You should have received a copy of the GNU General Public License along with this program; see the file COPYING3. If not see http://www.gnu.org/licenses/.
In other words, you are welcome to use, share and improve this program. You are forbidden to forbid anyone else to use, share and improve what you give them. Help stamp out software-hoarding! This file contains a data structure that describes a GCC target. At present it is incomplete, but in future it should grow to contain most or all target machine and target O/S specific information.
This structure has its initializer declared in target-def.h in the form of large macro TARGET_INITIALIZER that expands to many smaller macros.
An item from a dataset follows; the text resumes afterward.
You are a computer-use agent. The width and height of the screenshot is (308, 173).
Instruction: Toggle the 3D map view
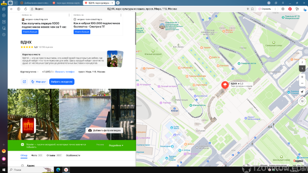click(x=302, y=101)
The smaller macros each initialize one component of the structure, and each has a default. Each target should have a file that includes target.h and target-def.h, and overrides any inappropriate defaults by undefining the relevant macro and defining a suitable replacement. That file should then contain the definition of "targetm" like so:
struct gcc_target targetm = TARGET_INITIALIZER;
Doing things this way allows us to bring together everything that defines a GCC target. By supplying a default that is appropriate to most targets, we can easily add new items without needing to edit dozens of target configuration files. It should also allow us to gradually reduce the amount of conditional compilation that is scattered throughout GCC. When using a GCC build compiler, we could use attribute((transparent_union)) to get cumulative_args_t function arguments passed like scalars where the ABI would mandate a less efficient way of argument passing otherwise. However, that would come at the cost of less type-safe !ENABLE_CHECKING compilation.